Our strategies center on our continued development into a full-service, community-oriented bank and the expansion of our branch network to more adequately cover the large geography of the Boston metropolitan area. In order to realize these objectives, we are pursuing the following strategies:

Emphasizing growth in commercial lending. We have diversified our loan portfolio by increasing the percentage of our assets consisting of higher-yielding commercial and industrial loans and commercial real estate loans with higher risk-adjusted returns, shorter maturities and more sensitivity to interest rate fluctuations, while still providing high quality loan products for single-family residential borrowers. We have a highly competitive suite of cash management services, technology solutions, and internal support expertise specific to the needs of small to mid-sized commercial business customers. In the third quarter of 2011, we significantly expanded our commercial and industrial lending platform with the establishment of a new corporate banking division comprised of a veteran team of bankers and related underwriting personnel that enhanced our presence in all of our market areas and strengthened our business product offerings and cash management expertise. During 2011, we also successfully expanded our commercial real estate loan origination capacity by adding a team of experienced loan originators and related underwriting personnel. We believe that we distinguish ourselves from larger, national banks operating in our market areas by offering quicker decision making in the delivery of our products and services and competitive customer-driven products with excellent service and responsiveness, and by providing customer access to our senior managers, while our larger capital base and product mix enable us to compete effectively against smaller banks. Our lending staff is experienced and knowledgeable about local commercial business in our markets, enabling us to build on the relationship-style banking that is our hallmark. We also intend to selectively add additional products to provide diversification of revenue sources and to capture our customer's full relationship. We intend to continue to expand our business by cross selling our loan and deposit products and services to our customers.

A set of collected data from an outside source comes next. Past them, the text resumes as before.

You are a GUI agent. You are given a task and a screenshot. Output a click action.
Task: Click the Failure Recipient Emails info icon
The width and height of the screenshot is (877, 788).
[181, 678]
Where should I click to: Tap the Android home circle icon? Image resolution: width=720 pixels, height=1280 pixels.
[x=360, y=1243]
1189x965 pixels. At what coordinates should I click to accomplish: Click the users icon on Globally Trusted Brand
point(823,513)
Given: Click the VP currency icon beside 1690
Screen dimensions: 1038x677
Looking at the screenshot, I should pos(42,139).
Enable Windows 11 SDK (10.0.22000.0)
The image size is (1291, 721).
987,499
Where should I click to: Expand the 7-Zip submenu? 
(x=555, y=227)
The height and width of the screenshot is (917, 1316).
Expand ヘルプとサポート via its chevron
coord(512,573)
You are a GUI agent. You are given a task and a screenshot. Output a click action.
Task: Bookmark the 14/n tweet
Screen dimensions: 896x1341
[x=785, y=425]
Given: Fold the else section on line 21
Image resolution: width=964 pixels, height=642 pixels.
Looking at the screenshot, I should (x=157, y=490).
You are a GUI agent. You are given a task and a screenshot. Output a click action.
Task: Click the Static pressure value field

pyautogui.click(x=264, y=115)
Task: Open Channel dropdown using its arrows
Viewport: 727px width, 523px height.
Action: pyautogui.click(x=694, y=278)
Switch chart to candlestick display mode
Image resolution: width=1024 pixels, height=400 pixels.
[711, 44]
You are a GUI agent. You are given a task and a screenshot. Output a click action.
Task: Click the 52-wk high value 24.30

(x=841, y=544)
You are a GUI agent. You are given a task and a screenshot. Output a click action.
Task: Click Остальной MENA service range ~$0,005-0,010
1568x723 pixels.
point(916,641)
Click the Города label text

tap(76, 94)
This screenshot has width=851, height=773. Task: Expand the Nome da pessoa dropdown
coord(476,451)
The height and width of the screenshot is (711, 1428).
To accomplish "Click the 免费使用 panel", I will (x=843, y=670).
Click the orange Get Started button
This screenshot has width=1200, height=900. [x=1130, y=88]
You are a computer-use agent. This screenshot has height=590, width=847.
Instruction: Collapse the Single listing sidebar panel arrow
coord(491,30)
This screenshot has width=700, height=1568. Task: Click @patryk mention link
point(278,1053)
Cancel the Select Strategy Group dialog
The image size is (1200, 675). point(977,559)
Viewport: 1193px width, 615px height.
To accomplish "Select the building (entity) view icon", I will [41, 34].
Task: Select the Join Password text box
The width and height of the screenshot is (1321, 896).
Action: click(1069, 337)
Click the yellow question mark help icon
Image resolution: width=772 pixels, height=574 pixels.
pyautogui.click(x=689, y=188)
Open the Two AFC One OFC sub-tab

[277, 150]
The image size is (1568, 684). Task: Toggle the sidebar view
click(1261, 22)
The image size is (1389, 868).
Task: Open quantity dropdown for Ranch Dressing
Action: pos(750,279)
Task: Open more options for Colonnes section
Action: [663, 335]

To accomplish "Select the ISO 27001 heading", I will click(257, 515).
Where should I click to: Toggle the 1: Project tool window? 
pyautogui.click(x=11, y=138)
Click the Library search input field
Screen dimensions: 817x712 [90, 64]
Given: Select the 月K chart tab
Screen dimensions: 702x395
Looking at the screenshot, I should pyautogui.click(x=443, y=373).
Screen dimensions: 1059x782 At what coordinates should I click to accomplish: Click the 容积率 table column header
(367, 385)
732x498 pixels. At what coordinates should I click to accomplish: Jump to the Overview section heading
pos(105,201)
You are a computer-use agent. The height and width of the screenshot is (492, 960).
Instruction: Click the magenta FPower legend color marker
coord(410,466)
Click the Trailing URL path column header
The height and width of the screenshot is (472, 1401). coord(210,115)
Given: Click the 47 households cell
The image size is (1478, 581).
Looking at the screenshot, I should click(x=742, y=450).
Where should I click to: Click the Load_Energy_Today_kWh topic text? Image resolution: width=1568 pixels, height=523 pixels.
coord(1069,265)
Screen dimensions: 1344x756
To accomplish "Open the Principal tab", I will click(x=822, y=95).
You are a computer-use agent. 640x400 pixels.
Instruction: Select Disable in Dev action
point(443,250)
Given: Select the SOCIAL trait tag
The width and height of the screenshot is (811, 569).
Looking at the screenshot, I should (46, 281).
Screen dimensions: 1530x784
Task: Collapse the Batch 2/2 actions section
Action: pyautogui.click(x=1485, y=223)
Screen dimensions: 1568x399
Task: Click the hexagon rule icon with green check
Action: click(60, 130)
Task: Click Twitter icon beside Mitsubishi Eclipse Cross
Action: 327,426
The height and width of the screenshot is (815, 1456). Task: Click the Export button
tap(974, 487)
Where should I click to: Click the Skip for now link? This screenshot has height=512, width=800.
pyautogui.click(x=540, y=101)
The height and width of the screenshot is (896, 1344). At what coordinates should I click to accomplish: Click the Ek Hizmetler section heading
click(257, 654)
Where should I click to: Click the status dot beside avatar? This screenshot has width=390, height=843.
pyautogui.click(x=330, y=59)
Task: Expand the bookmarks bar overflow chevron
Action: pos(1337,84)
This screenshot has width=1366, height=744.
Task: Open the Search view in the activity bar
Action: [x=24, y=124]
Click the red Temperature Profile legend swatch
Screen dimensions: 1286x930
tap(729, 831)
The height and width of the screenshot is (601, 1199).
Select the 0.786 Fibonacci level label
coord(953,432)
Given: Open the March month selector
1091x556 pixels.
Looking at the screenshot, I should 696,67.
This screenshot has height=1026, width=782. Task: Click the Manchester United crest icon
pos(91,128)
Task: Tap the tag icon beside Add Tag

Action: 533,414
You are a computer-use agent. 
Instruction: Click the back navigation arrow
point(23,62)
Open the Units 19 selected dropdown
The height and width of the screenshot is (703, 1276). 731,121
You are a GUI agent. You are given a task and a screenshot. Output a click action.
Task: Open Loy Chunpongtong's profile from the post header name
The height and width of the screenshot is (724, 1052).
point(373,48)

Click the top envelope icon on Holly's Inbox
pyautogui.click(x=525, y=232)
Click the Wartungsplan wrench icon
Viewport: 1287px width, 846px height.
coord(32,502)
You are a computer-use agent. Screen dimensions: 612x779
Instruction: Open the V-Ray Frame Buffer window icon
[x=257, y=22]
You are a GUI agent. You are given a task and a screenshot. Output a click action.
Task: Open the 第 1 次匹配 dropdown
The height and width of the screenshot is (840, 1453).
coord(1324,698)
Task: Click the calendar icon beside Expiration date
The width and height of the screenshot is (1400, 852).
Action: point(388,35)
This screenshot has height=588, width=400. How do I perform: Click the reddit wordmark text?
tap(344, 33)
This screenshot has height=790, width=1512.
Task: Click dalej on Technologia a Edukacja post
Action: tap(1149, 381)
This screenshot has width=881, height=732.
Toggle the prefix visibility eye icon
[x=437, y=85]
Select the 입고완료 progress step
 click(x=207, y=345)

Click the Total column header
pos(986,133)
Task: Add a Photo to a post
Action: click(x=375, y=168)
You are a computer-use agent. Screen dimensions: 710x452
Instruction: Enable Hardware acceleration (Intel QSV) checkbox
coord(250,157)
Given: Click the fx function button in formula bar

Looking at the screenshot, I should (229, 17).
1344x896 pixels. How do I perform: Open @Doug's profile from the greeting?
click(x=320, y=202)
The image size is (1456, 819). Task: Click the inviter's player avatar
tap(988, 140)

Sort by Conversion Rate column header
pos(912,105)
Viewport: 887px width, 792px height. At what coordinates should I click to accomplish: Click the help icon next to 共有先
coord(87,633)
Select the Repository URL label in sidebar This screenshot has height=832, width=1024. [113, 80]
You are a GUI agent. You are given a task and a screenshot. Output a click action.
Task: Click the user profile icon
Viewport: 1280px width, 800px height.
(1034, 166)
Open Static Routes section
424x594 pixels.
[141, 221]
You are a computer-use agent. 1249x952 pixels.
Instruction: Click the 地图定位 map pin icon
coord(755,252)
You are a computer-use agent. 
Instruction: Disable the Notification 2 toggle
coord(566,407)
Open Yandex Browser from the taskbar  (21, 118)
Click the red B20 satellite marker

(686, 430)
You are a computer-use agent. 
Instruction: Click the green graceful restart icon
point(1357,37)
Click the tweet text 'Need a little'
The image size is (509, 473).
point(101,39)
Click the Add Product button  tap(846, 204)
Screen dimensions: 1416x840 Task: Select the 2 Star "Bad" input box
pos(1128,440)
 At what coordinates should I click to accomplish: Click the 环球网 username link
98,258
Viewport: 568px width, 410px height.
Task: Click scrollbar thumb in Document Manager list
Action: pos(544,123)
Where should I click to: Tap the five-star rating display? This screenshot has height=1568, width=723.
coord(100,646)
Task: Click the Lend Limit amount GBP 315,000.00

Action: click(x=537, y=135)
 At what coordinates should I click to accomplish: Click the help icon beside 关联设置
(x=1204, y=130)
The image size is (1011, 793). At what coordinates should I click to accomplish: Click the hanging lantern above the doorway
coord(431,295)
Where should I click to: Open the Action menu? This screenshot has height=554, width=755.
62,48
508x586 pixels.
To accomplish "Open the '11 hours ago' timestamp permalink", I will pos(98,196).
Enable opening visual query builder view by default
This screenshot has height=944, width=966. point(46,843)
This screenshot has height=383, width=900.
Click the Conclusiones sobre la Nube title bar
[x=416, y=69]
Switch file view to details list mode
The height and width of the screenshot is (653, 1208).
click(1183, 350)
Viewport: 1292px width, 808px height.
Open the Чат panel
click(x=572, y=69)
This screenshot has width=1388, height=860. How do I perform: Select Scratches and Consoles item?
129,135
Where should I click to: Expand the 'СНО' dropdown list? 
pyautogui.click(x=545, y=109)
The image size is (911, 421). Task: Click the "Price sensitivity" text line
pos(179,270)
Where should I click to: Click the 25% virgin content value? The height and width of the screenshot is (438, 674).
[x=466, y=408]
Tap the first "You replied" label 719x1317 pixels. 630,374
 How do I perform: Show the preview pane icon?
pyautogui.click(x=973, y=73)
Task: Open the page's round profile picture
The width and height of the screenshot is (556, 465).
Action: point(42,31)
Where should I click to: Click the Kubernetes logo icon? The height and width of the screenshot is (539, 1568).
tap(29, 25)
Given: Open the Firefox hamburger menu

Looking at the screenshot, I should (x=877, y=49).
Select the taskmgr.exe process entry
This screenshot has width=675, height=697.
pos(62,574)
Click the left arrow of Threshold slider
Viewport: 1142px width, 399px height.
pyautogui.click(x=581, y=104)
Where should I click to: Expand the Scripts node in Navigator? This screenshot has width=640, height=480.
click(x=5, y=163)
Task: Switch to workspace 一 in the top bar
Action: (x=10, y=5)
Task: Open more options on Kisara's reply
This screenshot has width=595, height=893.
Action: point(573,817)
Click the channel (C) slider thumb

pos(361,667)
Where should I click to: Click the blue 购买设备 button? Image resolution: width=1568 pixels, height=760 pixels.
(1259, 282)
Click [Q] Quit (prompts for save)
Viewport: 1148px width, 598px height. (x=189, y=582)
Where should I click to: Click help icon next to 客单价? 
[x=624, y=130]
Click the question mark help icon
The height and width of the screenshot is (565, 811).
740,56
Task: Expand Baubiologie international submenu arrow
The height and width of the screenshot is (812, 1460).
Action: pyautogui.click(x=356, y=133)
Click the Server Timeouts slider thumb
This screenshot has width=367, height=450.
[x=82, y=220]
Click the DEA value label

Hiring experienced employees with a customer service focus. We have been successful in attracting and retaining banking professionals with strong community relationships and significant knowledge of our markets which is central to our business strategy. Exceptional service, local involvement and timely decision making are integral parts of our business strategy, and we have attracted highly qualified and highly motivated individuals. We believe that by focusing on experienced bankers who are established in their communities, we enhance our market position and add profitable growth opportunities. Our compensation and incentive systems are aligned with our strategies to grow core deposits and commercial loans, while maintaining asset quality. We have a strong corporate culture based on personal accountability, high ethical standards and significant training opportunities, which is supported by our commitment to career development and promotion from within the organization.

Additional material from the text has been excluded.